9 Limestone - medium gray (N6) with limonite stains, hard in upper half but lower half weathers into 1/2 inch nodular masses which result as fossil fragments and individual overgrown Osagia. This limestone is dominantly an Osagia limestone but contains also abundant brachiopod fragments (Neospirifer Hustedia, Composita, Derbyia, fenestrate bryozoans, Girtyocoelia and Heliospongia, and very abundant crinoid fragments 1.4 ft.
8 Shale - yellowish gray (5Y7/2) to light olive gray (5Y6/1) very slightly silty, fissile, unfossiliferous. Has a few ironstone or iron-rich layers near the top. 25.7 ft.
7 Limestone - concretionary band, pale yellowish brown (10YR5/4) Unfossiliferous 0.5 ft.
6 Shale - slightly silty, yellowsh gray (5Y7/2), weathers into flat plates 1 in. x 1/8 - 1/16 inches 2.2 ft.
5 Limestone - concretionary band, concretions 5 - 10 inches thick, pale yellowish brown (10YR5/4) (fresh surface), yellowish orange (10YR7/6) on weathered surface. Unfossiliferous 0.7 ft.
4 Shale - very pale orange (10YR8/2) to moderate yellowish brown (10YR5/4). Slightly calcareous 1 ft.
3 Covered interval - apparently all shale 44 ft.
2 Limestone - light gray (N7) dense, hard, moderately fossiliferous. Fossils consist of Cryptozoans, crinoid stems and plates, horn corals, ramose bryozoans, and a few fenestrate bryozoans and Osagia. The upper 0.3 ft. contains abundant Osagia and crinoid fragments and a few horn corals and bellerophontids. Nothing else noted. Weathers into 1/5 in. claggy beds. At junction of K-39 and US75 limestone is clayey and hard and weathers into 0.1 to 0.2 ft. hard, vertically jointed beds. Contains Marksia and Neospirifer. (measuring west on K-39)  

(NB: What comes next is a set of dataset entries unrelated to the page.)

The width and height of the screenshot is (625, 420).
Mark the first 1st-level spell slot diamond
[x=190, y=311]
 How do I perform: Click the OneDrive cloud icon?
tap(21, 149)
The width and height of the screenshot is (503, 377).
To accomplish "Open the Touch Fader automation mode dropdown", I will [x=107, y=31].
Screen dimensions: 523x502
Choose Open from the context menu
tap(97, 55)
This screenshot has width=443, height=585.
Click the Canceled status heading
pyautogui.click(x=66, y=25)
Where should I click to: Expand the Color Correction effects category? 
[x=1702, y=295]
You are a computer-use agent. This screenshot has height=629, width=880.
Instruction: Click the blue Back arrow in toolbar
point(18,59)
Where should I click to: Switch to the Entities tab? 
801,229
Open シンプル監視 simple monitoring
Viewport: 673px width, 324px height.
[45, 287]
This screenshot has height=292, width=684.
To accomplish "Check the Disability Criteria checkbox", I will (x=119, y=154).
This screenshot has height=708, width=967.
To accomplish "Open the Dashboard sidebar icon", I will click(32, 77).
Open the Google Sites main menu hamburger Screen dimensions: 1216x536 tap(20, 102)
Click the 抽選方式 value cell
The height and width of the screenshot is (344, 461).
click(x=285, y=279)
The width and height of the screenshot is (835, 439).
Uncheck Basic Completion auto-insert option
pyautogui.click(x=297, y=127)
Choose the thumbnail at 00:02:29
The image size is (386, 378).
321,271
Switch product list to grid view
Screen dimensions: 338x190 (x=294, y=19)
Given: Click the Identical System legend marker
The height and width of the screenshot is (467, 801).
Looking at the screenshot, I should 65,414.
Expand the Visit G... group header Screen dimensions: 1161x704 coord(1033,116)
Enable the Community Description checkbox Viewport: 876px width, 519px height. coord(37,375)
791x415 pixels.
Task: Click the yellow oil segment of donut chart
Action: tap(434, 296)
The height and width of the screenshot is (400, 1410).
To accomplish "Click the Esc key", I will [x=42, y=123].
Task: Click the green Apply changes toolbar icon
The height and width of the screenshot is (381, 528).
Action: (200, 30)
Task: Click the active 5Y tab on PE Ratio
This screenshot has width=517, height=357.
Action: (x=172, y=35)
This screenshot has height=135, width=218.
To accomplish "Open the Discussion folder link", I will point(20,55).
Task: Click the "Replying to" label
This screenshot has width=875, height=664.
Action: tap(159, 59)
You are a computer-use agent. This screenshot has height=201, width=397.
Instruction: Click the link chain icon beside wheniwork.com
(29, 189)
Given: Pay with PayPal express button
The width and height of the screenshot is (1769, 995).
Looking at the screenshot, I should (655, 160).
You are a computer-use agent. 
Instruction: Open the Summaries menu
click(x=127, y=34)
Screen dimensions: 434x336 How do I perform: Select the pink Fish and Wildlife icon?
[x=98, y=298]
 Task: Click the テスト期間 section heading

1 Sandstone - (or sandy limestone) weathers very pale orange (10YR8/2) but is grayish red (10R4/2) on fresh surface. Fine mica flakes moderately abundant, fizzes profusely with acid on fresh surfaces but not on weathered faces. Sand grains very fine to fine, well sorted locally, angular to subangular. Unfossiliferous except for carbonized wood locally abundant anf worm tracks. bedding surfaces poor and irregular. No well-defined cross bedding or ripple marks. clayey zone near center of exposure weathers inward and breaks into 0.5 inch fragments. Uppermost 0.2 ft. is micaceous and very fossiliferous. The fossils consist mainly of small fragments of crinoid stems, ramose bryozoans, and brachiopods(Linoproductus? and Neospifer), and horn corals 2 ft.